YAPPS parsers integrate with the scanner through a Scanner object,
which is passed to the parser as a constructor argument. Even though
YAPPS supports definition of tokens in the grammar, we have not used
this capability in XPath, since we have provided my own scanner class.
The YAPPS parser will only require a token()
method from
the scanner object, which must return a four-tuple (start, end,
token type, token value).
In case of a syntax error, the generated parser will raise a
yappsrt.SyntaxError
exception. This exception will take
the current position and an error message.

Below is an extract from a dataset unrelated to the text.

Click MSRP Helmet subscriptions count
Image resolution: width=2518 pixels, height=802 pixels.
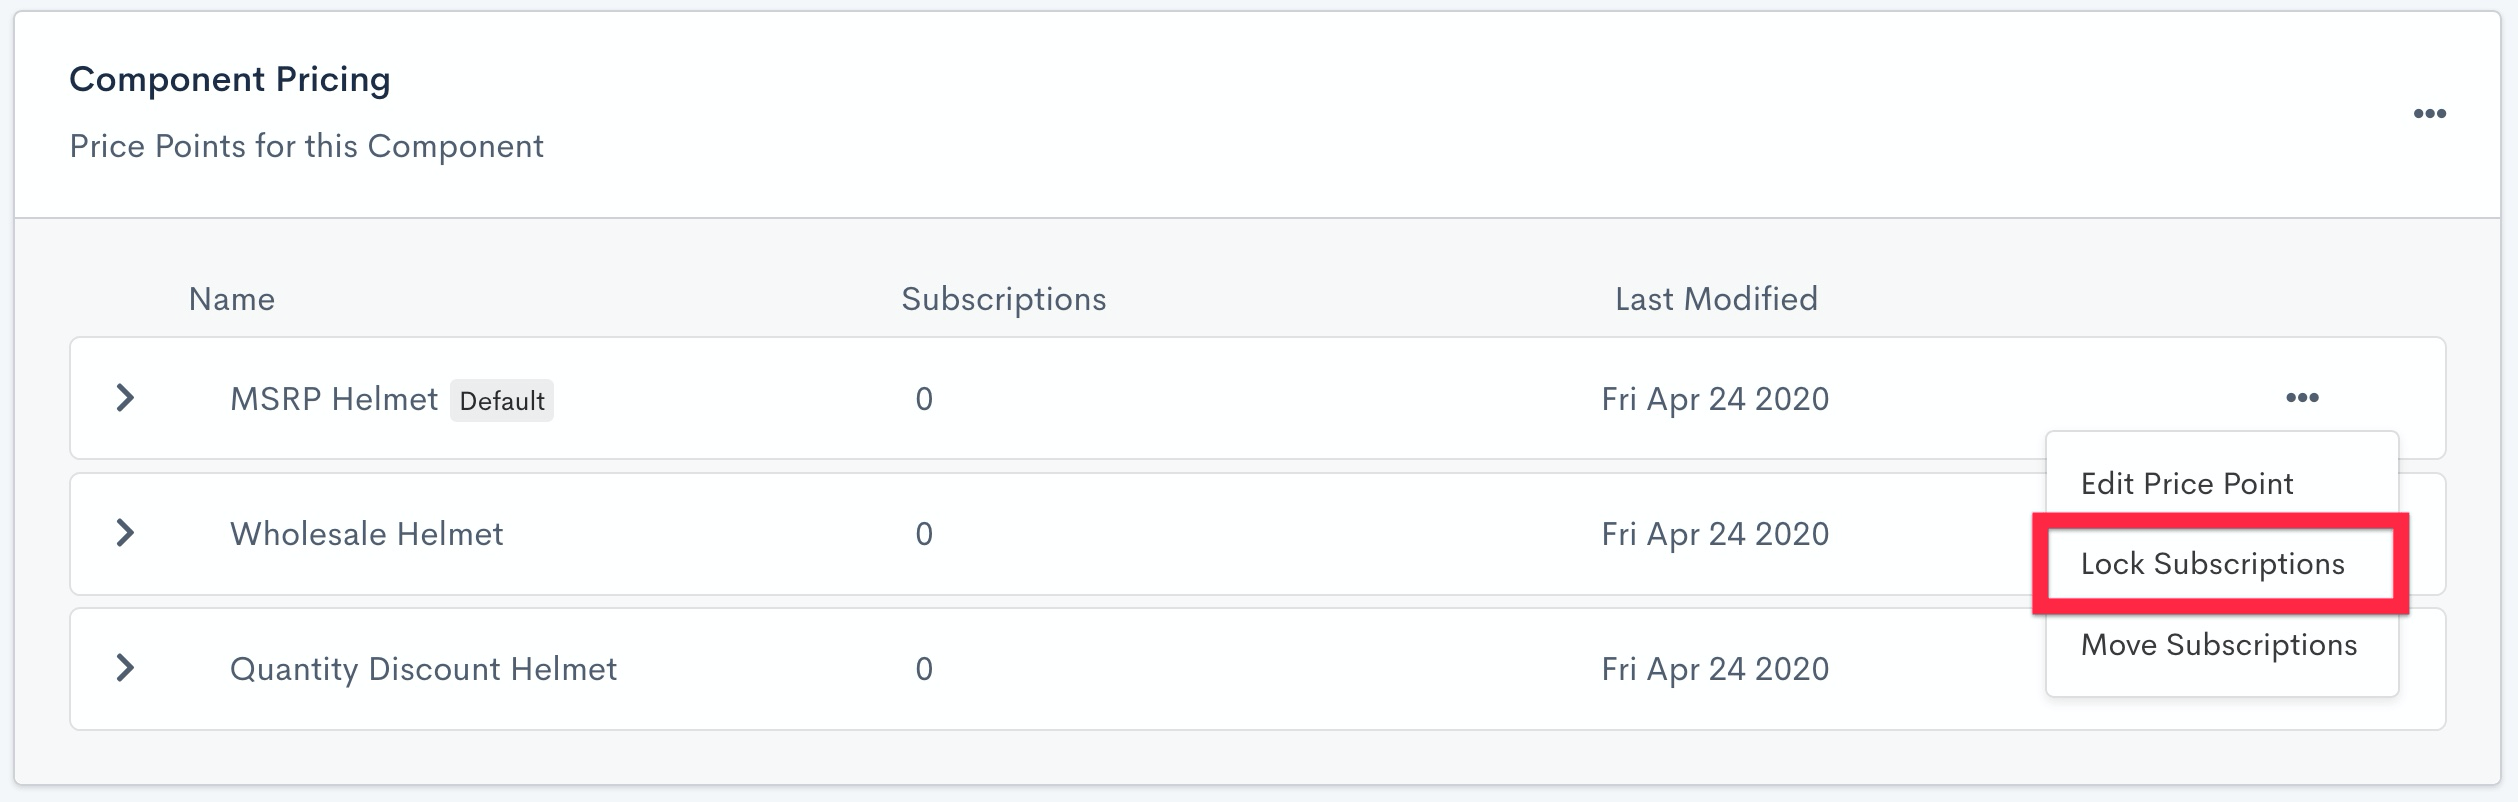(924, 399)
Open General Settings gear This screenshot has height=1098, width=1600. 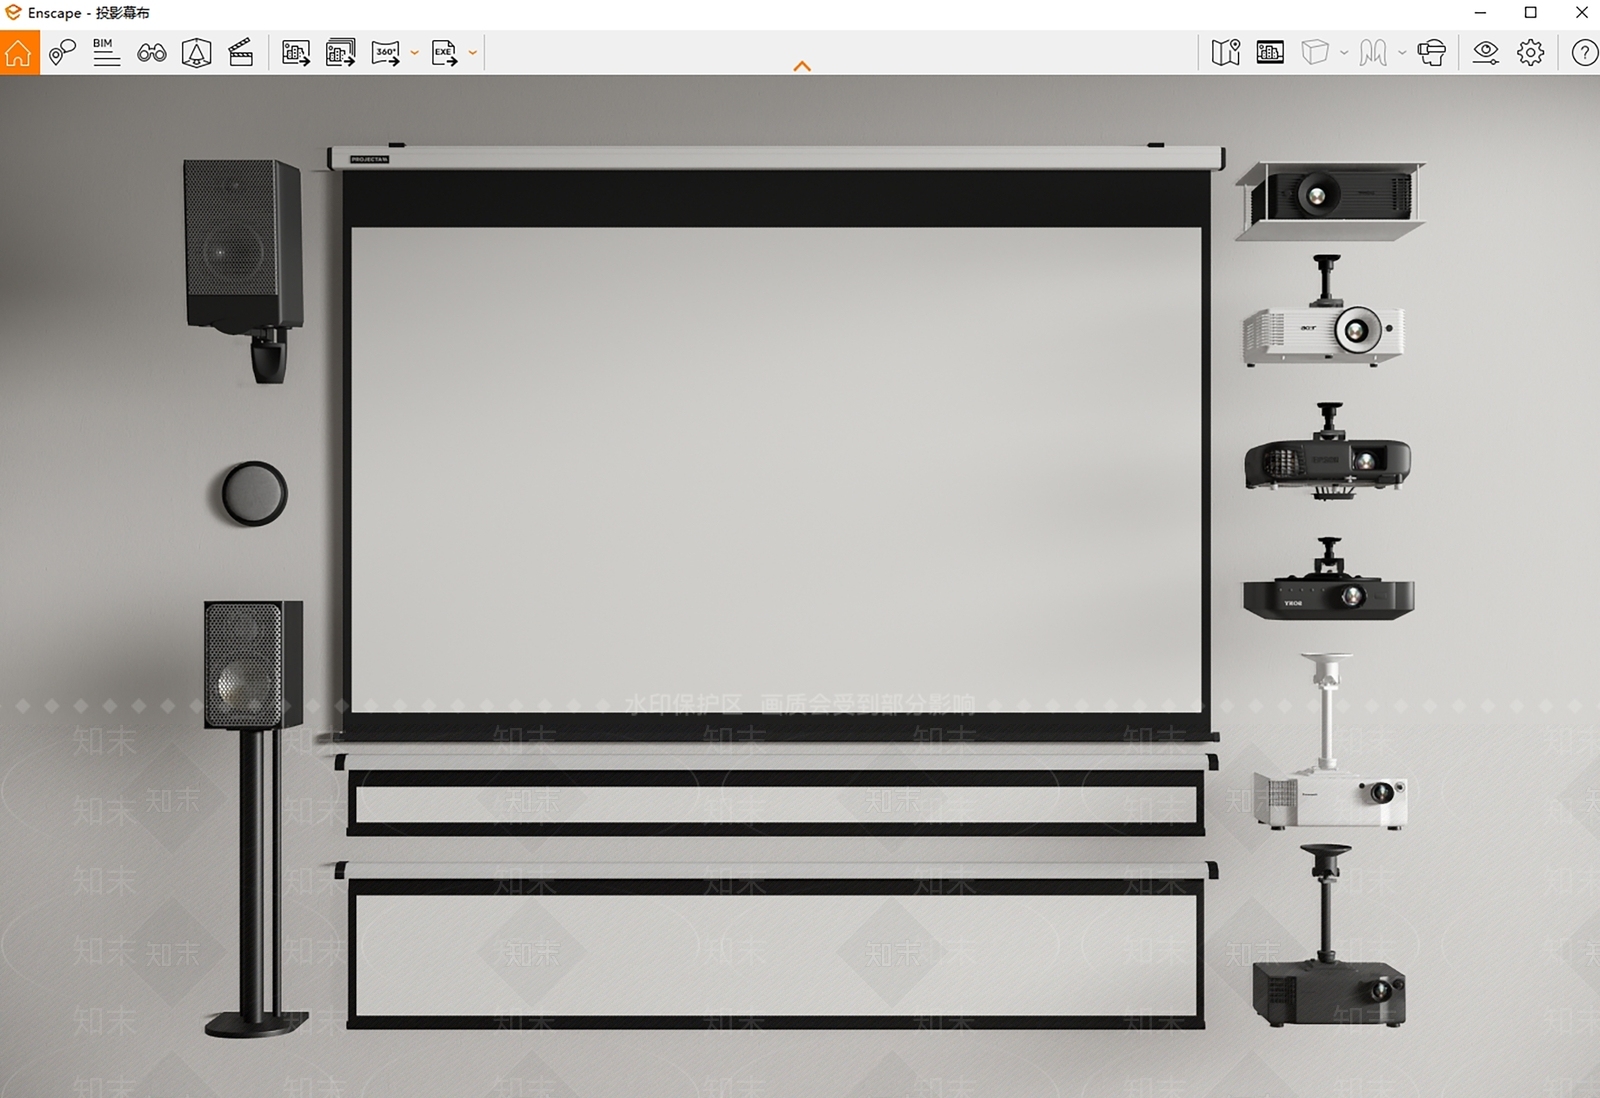coord(1531,53)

Entering the XPath grammar into the parser was straight-forward, as shown above. Debugging the parser turned out to be easy as well, since it was possible to trace the generated Python code in a debugger, or enrich it with debugging statements. The YAPPS distribution comes with manual and a number of example grammars.
The SPARK parser was first presented in John Aycock's paper on little
languages [Ayc98]. It is a pure-Python framework, which does not
require a parser generator. Instead, the grammar is defined by means
of __doc__
strings, which are collected using
introspection in the SPARK library module.
In SPARK, the UnionExpr production is formulated as follows:
def p_UnionExpr(self,args): """ UnionExpr ::= PathExpr UnionExpr ::= UnionExpr | PathExpr """ return args
Since the method name starts with a p_
prefix, it is
treated as a production method. SPARK will analyse its doc string, and
associate the production with the method. Every time one of the given
production rules matches, it invokes this method.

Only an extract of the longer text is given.